Records for the exercise:
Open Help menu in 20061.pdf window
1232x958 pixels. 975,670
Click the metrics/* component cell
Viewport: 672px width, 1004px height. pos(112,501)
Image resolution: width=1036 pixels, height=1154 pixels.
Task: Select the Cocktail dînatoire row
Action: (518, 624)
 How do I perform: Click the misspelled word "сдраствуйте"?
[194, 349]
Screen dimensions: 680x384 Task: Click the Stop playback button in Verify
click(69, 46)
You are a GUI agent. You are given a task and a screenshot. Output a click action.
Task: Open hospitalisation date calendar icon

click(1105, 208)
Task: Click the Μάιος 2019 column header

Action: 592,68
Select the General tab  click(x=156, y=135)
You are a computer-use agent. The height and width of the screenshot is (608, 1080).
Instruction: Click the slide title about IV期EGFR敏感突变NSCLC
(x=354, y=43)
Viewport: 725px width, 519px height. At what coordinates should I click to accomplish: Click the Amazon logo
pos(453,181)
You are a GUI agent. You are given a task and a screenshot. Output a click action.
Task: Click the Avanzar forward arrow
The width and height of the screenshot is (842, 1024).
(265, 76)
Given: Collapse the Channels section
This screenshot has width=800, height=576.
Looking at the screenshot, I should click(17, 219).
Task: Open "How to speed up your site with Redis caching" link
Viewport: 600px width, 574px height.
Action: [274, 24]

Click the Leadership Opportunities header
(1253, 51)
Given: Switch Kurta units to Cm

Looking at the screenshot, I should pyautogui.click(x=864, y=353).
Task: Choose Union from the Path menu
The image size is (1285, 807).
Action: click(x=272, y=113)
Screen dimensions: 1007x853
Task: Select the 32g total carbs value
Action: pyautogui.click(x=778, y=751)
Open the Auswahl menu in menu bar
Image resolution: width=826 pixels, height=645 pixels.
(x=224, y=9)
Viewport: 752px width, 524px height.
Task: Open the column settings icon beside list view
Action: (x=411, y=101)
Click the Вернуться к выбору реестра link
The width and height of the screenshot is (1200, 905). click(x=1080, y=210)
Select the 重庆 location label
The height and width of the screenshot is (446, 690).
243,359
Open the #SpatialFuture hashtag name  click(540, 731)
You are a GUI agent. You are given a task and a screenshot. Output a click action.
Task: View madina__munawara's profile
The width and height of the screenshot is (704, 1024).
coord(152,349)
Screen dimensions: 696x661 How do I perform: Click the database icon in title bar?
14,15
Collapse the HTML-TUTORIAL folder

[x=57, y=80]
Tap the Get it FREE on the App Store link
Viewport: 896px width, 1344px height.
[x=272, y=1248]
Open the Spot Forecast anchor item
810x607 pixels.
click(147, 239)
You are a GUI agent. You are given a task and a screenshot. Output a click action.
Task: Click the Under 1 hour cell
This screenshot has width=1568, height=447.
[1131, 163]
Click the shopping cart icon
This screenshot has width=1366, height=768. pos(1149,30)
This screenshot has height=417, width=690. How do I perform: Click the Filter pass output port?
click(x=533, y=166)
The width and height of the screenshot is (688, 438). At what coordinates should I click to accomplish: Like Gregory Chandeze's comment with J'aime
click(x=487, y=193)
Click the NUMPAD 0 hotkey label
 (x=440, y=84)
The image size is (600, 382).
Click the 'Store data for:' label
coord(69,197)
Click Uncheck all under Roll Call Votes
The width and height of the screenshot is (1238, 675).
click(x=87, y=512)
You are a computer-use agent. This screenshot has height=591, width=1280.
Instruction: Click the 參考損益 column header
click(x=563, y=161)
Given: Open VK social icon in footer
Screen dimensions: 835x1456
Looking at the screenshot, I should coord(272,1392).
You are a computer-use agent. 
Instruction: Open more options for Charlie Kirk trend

What the task asks: Each line in the listing above is to be returned unchanged.

Solution:
Open Help menu in 20061.pdf window
1232x958 pixels. 975,670
Click the metrics/* component cell
Viewport: 672px width, 1004px height. pos(112,501)
Image resolution: width=1036 pixels, height=1154 pixels.
Task: Select the Cocktail dînatoire row
Action: (518, 624)
 How do I perform: Click the misspelled word "сдраствуйте"?
[194, 349]
Screen dimensions: 680x384 Task: Click the Stop playback button in Verify
click(69, 46)
You are a GUI agent. You are given a task and a screenshot. Output a click action.
Task: Open hospitalisation date calendar icon

click(1105, 208)
Task: Click the Μάιος 2019 column header

Action: 592,68
Select the General tab  click(x=156, y=135)
You are a computer-use agent. The height and width of the screenshot is (608, 1080).
Instruction: Click the slide title about IV期EGFR敏感突变NSCLC
(x=354, y=43)
Viewport: 725px width, 519px height. At what coordinates should I click to accomplish: Click the Amazon logo
pos(453,181)
You are a GUI agent. You are given a task and a screenshot. Output a click action.
Task: Click the Avanzar forward arrow
The width and height of the screenshot is (842, 1024).
(265, 76)
Given: Collapse the Channels section
This screenshot has width=800, height=576.
Looking at the screenshot, I should click(17, 219).
Task: Open "How to speed up your site with Redis caching" link
Viewport: 600px width, 574px height.
Action: [274, 24]

Click the Leadership Opportunities header
(1253, 51)
Given: Switch Kurta units to Cm

Looking at the screenshot, I should pyautogui.click(x=864, y=353).
Task: Choose Union from the Path menu
The image size is (1285, 807).
Action: click(x=272, y=113)
Screen dimensions: 1007x853
Task: Select the 32g total carbs value
Action: pyautogui.click(x=778, y=751)
Open the Auswahl menu in menu bar
Image resolution: width=826 pixels, height=645 pixels.
(x=224, y=9)
Viewport: 752px width, 524px height.
Task: Open the column settings icon beside list view
Action: (x=411, y=101)
Click the Вернуться к выбору реестра link
The width and height of the screenshot is (1200, 905). click(x=1080, y=210)
Select the 重庆 location label
The height and width of the screenshot is (446, 690).
243,359
Open the #SpatialFuture hashtag name  click(540, 731)
You are a GUI agent. You are given a task and a screenshot. Output a click action.
Task: View madina__munawara's profile
The width and height of the screenshot is (704, 1024).
coord(152,349)
Screen dimensions: 696x661 How do I perform: Click the database icon in title bar?
14,15
Collapse the HTML-TUTORIAL folder

[x=57, y=80]
Tap the Get it FREE on the App Store link
Viewport: 896px width, 1344px height.
[x=272, y=1248]
Open the Spot Forecast anchor item
810x607 pixels.
click(147, 239)
You are a GUI agent. You are given a task and a screenshot. Output a click action.
Task: Click the Under 1 hour cell
This screenshot has width=1568, height=447.
[1131, 163]
Click the shopping cart icon
This screenshot has width=1366, height=768. pos(1149,30)
This screenshot has height=417, width=690. How do I perform: Click the Filter pass output port?
click(x=533, y=166)
The width and height of the screenshot is (688, 438). At what coordinates should I click to accomplish: Like Gregory Chandeze's comment with J'aime
click(x=487, y=193)
Click the NUMPAD 0 hotkey label
 (x=440, y=84)
The image size is (600, 382).
Click the 'Store data for:' label
coord(69,197)
Click Uncheck all under Roll Call Votes
The width and height of the screenshot is (1238, 675).
click(x=87, y=512)
You are a computer-use agent. This screenshot has height=591, width=1280.
Instruction: Click the 參考損益 column header
click(x=563, y=161)
Given: Open VK social icon in footer
Screen dimensions: 835x1456
Looking at the screenshot, I should coord(272,1392).
You are a computer-use agent. 
Instruction: Open more options for Charlie Kirk trend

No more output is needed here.